* PROBLEM REQUIREMENTS: Can you output the material from its start through the line containing "Action: tap(323, 128)" as a numbered list, leaving out blank lines and nothing after that line?

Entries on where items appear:
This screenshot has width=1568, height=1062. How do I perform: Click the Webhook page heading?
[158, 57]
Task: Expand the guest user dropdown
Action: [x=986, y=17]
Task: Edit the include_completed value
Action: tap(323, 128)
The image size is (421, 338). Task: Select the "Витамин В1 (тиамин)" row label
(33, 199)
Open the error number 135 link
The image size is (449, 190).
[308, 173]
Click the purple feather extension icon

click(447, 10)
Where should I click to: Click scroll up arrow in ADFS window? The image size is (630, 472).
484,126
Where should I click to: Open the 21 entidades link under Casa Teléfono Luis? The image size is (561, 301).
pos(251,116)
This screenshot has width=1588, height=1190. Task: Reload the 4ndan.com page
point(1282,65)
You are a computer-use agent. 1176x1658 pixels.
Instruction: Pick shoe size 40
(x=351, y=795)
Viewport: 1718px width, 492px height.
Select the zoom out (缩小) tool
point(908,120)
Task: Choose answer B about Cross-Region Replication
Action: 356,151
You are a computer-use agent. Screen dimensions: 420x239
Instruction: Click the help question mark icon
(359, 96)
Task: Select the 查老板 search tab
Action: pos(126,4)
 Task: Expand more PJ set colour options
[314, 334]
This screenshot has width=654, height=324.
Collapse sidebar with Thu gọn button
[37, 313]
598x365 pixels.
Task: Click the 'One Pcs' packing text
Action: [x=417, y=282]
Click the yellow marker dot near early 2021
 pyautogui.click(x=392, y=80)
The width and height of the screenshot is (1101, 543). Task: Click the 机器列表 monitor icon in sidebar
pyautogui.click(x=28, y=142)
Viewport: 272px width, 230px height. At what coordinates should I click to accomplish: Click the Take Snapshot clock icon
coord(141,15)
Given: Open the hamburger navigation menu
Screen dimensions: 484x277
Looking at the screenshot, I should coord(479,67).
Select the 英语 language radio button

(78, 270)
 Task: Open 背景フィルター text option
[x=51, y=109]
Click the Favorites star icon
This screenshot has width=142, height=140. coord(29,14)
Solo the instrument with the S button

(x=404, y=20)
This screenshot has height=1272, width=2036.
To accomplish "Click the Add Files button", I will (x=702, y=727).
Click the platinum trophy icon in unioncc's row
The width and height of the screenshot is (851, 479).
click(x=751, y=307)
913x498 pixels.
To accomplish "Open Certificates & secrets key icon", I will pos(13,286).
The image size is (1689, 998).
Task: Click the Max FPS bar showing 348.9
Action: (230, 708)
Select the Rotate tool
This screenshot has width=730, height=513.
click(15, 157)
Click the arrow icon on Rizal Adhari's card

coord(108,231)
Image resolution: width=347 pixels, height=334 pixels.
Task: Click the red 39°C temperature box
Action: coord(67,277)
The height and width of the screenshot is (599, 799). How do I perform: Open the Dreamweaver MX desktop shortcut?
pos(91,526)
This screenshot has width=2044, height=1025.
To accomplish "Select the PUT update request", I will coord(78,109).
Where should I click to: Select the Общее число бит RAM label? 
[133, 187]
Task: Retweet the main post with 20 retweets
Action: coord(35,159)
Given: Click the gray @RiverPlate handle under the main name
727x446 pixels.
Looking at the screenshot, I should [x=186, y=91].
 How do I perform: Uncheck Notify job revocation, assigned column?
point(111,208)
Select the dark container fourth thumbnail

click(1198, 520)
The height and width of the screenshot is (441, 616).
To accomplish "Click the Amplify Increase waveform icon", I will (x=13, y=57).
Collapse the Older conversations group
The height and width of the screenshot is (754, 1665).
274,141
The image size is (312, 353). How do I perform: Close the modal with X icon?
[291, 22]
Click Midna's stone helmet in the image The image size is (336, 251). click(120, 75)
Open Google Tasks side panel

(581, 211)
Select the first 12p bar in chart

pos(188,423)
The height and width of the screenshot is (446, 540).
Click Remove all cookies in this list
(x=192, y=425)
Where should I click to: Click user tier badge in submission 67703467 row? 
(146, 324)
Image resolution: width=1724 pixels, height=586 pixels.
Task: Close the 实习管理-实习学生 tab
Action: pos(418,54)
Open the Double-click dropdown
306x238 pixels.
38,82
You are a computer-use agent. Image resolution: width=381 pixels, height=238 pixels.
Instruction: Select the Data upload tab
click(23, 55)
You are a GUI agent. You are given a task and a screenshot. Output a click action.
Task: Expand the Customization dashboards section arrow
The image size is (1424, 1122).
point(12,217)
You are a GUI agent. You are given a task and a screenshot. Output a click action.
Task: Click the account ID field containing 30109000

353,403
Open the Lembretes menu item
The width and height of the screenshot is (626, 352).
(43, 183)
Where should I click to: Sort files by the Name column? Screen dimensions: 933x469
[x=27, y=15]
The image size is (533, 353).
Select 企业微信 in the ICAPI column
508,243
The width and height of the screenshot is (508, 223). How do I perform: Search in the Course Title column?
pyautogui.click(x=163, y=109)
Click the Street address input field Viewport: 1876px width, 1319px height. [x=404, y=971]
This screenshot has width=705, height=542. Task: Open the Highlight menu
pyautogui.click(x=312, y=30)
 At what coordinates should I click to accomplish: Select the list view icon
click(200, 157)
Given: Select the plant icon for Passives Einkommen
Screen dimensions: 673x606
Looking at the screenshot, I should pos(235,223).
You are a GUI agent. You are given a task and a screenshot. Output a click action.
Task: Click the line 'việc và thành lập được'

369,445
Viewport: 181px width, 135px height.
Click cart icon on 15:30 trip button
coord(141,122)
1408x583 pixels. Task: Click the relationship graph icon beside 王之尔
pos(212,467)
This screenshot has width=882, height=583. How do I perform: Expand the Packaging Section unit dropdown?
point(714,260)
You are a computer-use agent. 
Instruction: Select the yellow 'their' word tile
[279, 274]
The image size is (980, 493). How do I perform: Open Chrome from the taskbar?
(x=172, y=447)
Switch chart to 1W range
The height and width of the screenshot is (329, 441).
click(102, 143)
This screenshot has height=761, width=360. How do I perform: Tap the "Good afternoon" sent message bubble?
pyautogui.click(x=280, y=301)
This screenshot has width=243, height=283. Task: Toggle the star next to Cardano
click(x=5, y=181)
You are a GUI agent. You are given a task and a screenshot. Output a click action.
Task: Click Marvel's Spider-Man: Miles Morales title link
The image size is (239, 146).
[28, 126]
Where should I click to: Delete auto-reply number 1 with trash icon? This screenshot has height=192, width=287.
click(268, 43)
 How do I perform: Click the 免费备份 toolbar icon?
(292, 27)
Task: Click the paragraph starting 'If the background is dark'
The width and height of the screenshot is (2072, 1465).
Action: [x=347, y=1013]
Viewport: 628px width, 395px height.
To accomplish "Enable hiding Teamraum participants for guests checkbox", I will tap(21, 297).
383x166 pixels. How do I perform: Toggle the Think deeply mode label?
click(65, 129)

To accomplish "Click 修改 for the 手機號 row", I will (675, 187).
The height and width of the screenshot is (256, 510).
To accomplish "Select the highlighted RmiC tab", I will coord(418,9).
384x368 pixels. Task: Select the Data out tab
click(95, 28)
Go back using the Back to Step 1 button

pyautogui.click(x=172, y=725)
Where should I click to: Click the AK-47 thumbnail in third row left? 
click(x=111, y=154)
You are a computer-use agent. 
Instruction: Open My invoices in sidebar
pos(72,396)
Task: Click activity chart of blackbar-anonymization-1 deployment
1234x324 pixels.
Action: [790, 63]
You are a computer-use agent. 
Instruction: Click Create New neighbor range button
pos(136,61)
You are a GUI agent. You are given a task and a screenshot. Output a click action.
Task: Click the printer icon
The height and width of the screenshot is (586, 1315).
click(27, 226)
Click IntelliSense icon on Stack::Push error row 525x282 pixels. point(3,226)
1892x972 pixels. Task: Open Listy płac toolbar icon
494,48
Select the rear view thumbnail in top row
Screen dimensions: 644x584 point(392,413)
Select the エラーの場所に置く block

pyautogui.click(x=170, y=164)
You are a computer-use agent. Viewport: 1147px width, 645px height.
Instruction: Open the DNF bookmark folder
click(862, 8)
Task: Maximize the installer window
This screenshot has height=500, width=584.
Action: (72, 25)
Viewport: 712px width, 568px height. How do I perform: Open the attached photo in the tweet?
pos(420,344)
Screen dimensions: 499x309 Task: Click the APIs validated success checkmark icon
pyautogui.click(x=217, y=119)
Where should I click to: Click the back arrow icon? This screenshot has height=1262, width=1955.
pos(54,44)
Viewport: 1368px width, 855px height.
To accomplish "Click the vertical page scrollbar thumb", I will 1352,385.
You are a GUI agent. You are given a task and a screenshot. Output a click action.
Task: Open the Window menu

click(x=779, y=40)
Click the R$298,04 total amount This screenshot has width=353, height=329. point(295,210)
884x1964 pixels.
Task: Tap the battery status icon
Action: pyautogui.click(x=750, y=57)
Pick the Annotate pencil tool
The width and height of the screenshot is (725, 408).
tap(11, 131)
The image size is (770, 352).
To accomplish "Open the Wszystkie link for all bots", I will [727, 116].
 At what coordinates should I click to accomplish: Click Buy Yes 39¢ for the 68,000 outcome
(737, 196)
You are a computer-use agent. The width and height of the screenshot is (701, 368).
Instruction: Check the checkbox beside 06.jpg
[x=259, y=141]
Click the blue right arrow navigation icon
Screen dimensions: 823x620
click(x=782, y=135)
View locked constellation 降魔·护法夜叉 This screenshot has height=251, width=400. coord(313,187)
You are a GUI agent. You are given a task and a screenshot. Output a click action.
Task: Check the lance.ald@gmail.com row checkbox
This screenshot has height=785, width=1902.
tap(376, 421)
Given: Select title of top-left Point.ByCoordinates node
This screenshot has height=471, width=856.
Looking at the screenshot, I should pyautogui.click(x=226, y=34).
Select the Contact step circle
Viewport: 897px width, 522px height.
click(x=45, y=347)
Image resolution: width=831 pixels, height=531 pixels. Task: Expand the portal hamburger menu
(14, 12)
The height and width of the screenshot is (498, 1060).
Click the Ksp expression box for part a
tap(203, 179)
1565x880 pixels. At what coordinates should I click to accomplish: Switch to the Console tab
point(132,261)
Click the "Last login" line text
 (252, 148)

* ANSWER TO THE TASK:
1. This screenshot has width=1568, height=1062. How do I perform: Click the Webhook page heading?
2. [158, 57]
3. Task: Expand the guest user dropdown
4. Action: [x=986, y=17]
5. Task: Edit the include_completed value
6. Action: tap(323, 128)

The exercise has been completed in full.